16 de fevereiro de 1991. Jonas Soares da Silva lembra exatamente o dia que começou a trabalhar na Vinheria Percussi como garçom.
Funcionário mais antigo da casa, Jonas viu muita coisa acontecer na Vinheria. E acompanhou todas as mudanças como ninguém. Quase duas décadas depois ele é o maître da casa, sempre com um sorriso estampado no rosto para receber clientes e ajudar a escolher vinhos.
Natural de Rui Barbosa, interior da Bahia, Jonas veio a São Paulo em 1986, aos 17 anos, para visitar parentes. E ficou. Começou como commis no restaurante Bom Beef, no shopping Eldorado.
Cinco anos depois viu um anúncio de jornal da Vinheria Percussi. O restaurante já estava no endereço atual, na Cônego Eugênio Leite, mas era completamente diferente. Jonas lembra das mesas mais despojadas, das toalhas e guardanapos de papel e dos copos de vidro. Nada a ver com as taças de cristal Riedel de hoje em dia.
Começou a trabalhar no dia da entrevista. “Só tinha um garçom naquela época. Estava muito corrido. Por isso fui ajudar na copa”, conta. Jonas trabalhou como garçom, com o clássico uniforme de “pinguim” por 10 anos. Nesse meio tempo viu tudo mudar: equipe, decoração, menu. “Tivemos hostess e até garçonetes”, lembra.

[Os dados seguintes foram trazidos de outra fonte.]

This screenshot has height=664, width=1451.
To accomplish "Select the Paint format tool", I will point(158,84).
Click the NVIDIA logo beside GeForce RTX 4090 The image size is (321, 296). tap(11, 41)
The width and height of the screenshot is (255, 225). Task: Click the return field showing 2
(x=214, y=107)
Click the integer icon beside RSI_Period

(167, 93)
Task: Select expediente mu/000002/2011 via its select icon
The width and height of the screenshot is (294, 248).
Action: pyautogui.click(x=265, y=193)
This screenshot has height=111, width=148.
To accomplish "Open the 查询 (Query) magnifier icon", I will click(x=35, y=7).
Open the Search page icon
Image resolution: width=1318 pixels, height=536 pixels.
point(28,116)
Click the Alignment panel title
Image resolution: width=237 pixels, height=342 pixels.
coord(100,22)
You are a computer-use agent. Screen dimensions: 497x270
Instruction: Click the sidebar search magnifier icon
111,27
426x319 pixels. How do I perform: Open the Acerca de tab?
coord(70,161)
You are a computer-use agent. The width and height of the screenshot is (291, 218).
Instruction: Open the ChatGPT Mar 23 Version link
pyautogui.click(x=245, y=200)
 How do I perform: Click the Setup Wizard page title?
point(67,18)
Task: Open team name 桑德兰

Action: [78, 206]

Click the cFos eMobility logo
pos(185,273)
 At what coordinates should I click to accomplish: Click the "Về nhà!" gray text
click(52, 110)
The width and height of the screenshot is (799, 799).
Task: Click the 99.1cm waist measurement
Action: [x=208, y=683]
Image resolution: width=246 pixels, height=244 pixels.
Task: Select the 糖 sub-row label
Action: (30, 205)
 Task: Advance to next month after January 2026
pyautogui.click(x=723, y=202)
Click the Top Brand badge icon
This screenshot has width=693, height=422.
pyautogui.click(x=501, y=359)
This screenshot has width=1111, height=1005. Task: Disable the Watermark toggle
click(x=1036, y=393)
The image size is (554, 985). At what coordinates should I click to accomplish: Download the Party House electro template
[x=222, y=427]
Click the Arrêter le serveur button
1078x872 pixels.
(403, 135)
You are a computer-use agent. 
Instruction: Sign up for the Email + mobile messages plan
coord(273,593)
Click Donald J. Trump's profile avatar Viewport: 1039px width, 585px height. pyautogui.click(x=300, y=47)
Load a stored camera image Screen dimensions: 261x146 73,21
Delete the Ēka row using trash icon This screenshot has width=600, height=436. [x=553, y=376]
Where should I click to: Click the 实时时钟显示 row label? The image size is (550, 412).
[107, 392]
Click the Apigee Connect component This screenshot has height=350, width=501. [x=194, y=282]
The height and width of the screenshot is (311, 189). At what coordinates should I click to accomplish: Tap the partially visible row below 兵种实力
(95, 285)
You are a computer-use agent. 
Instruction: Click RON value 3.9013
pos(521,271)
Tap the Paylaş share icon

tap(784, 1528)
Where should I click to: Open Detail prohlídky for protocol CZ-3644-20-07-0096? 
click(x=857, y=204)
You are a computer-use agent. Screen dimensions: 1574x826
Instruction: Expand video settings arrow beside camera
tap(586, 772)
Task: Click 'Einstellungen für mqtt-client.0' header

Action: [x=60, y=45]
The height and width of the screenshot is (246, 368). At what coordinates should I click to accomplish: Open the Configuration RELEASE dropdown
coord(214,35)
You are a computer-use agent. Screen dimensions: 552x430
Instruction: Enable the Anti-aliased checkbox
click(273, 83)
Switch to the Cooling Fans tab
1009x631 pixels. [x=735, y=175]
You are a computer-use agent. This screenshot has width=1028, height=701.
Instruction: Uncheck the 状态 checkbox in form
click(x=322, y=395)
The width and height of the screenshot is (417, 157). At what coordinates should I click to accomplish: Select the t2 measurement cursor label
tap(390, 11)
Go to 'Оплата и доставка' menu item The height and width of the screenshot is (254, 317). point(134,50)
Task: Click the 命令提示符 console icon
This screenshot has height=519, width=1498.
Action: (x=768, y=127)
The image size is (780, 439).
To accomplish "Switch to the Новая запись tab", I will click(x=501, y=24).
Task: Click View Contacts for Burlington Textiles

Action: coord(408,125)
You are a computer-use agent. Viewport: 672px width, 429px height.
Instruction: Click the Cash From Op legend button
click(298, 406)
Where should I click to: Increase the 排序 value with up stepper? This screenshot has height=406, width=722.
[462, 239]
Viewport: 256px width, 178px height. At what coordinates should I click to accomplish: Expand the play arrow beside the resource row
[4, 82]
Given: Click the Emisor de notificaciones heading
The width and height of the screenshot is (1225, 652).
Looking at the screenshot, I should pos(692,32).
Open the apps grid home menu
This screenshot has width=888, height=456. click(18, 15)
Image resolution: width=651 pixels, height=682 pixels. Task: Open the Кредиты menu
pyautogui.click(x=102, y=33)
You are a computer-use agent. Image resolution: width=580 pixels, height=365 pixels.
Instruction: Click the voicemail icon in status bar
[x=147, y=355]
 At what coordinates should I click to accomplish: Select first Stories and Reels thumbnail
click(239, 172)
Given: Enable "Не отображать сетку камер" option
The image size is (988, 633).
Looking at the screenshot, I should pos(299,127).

Sua opinião sobre vinho também mudou. “Antes eu nem bebia vinho. Mas não há como trabalhar na Vinheria sem se envolver com a bebida”, explica Jonas. Por isso ele participou de palestras, viajou para países produtores, fez aulas e degustou muitos rótulos.
Em 2001 fez curso de metria no SENAC e foi promovido a maître, posto que ocupa até hoje. Cabe a Jonas coordenar uma equipe de 10 garçons, receber clientes, cuidar para que tudo esteja tinindo no salão. É ele também quem aconselha sobre vinhos na ausência do Lamberto. “Todos os nossos garçons são qualificados para indicar a bebida, mas há clientes que fazem questão minha opinião”, fala com orgulho.
Nesses quase 20 anos de estrada na Vinheria, Jonas também viu mudanças no público que frequenta a casa: “Hoje em dia os clientes entendem muito mais de vinho e sabem o que querem. Mas ainda assim querem uma dica minha. E quando conheço bem a pessoa, sei exatamente o que indicar pelo seu gosto e por quanto ela gostaria de gastar.”
“Minha alegria é atender o público e ver a casa cheia”, diz. Sua única tristeza é na hora de pico, quando não consegue atender a todos os clientes.